I am a bacterial geneticist. I was trained in microbiology and genetics with an emphasis on adaptive mutagenesis. However, I no longer work in a lab. Now, I teach genetics at the undergraduate level and work as coordinator for programs that aim to increase diversity in STEM fields.
What made you want to become a scientist?
My parents were my inspiration. My dad taught me about diversity and to love all nature, My mom taught me to love microbes. She worked as a lab technician preparing materials for several microbiology lab courses at the University of Puerto Rico, Humacao. As a kid, I would help her prepare media (food) to grow bacteria, I would organize the tools the undergraduates would use in their courses and I would help clean the materials. These lab experiences led me to pursue a degree in microbiology.
“To be a scientist, you do not need to be working in research.”Dr. Semarhy Quiñones-Soto
What makes you a #UniqueScientist?
I am a trained scientist but I do not have a research lab – and that is OK! To be a scientist, you do not need to be working in research. There are other #TypesOfScientists out there! I use my problem-solving skills to run research-training programs that promote diversity and inclusion in STEM. I also use the little power I have because of my PhD to empower those who feel like they do not belong. I am a Teacher Scientist.
What’s something cool you do outside of work?
I like to draw. Currently, I am working on a series of illustrations highlighting different types of scientists and science fields. I am learning how to play the cello (and my cello instructor is a former genetics student from one of my classes). I am also a speaker and have been invited to several venues to talk about my experiences as a woman in science, diversity and inclusion efforts, and how to empower underrepresented undergraduate students.

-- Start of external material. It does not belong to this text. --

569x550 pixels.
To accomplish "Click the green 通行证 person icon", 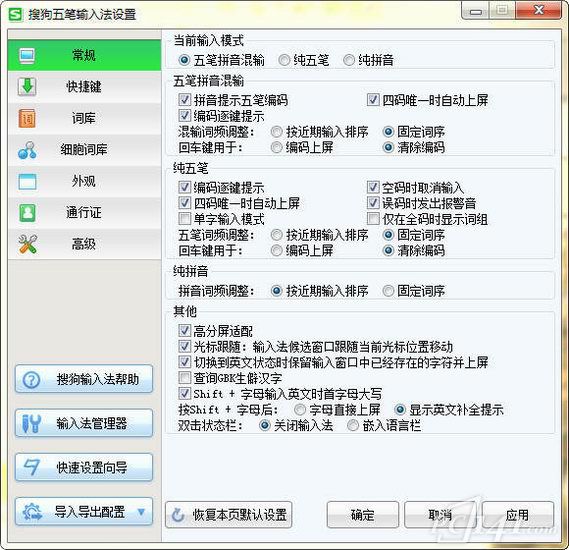I will coord(27,213).
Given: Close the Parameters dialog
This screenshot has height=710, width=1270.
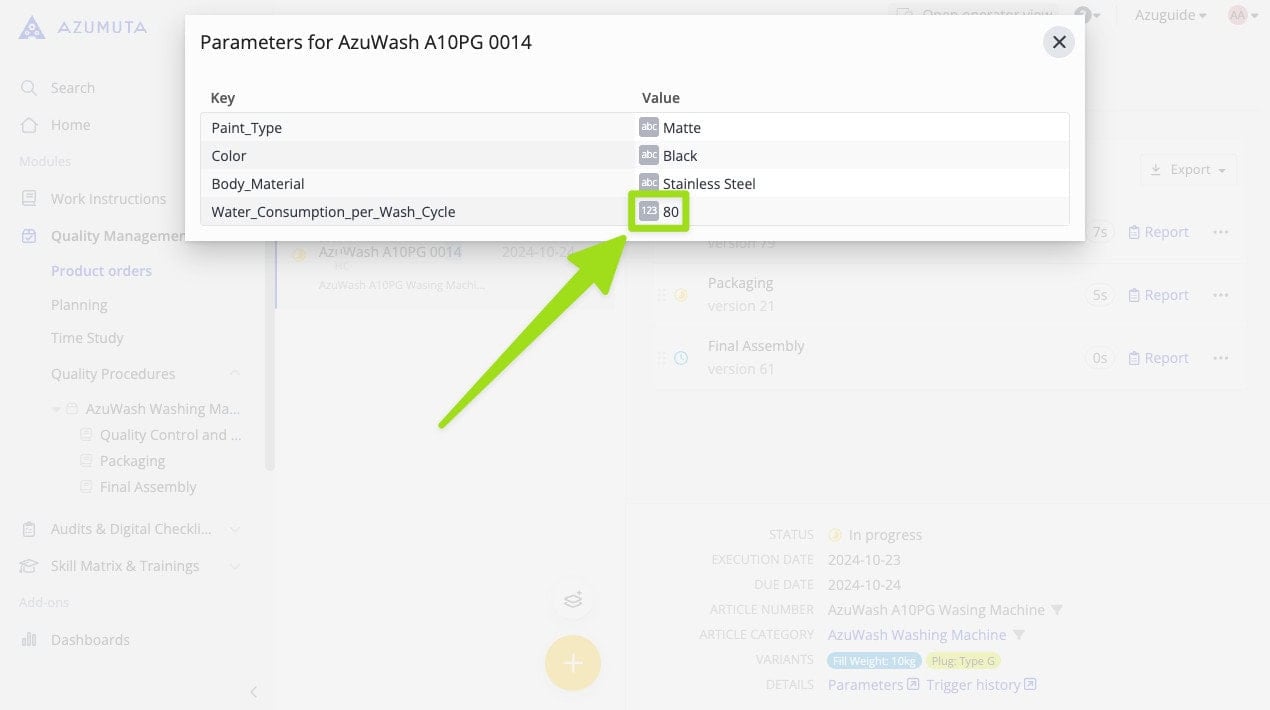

“My wish is for other scientists to recognize, uplift and support all types of scientists, including individuals whose jobs limit them to just teaching.”Dr. Semarhy Quiñones-Soto
If you had one wish and could change anything in science, what would it be?
Because I am a lecturer (adjunct professor), I am constantly made to feel like I do not belong in science because I do not have a research lab. This experience makes me doubt myself, become stressed and it affects my performance at work every time someone brings this up (which is more often than I would like). My wish is for other scientists (including federal agencies) to recognize, uplift and support all types of scientists, including individuals whose jobs limit them to just teaching. Lab research is not the only path to be a professional scientist and it should not be used as the only measure of success.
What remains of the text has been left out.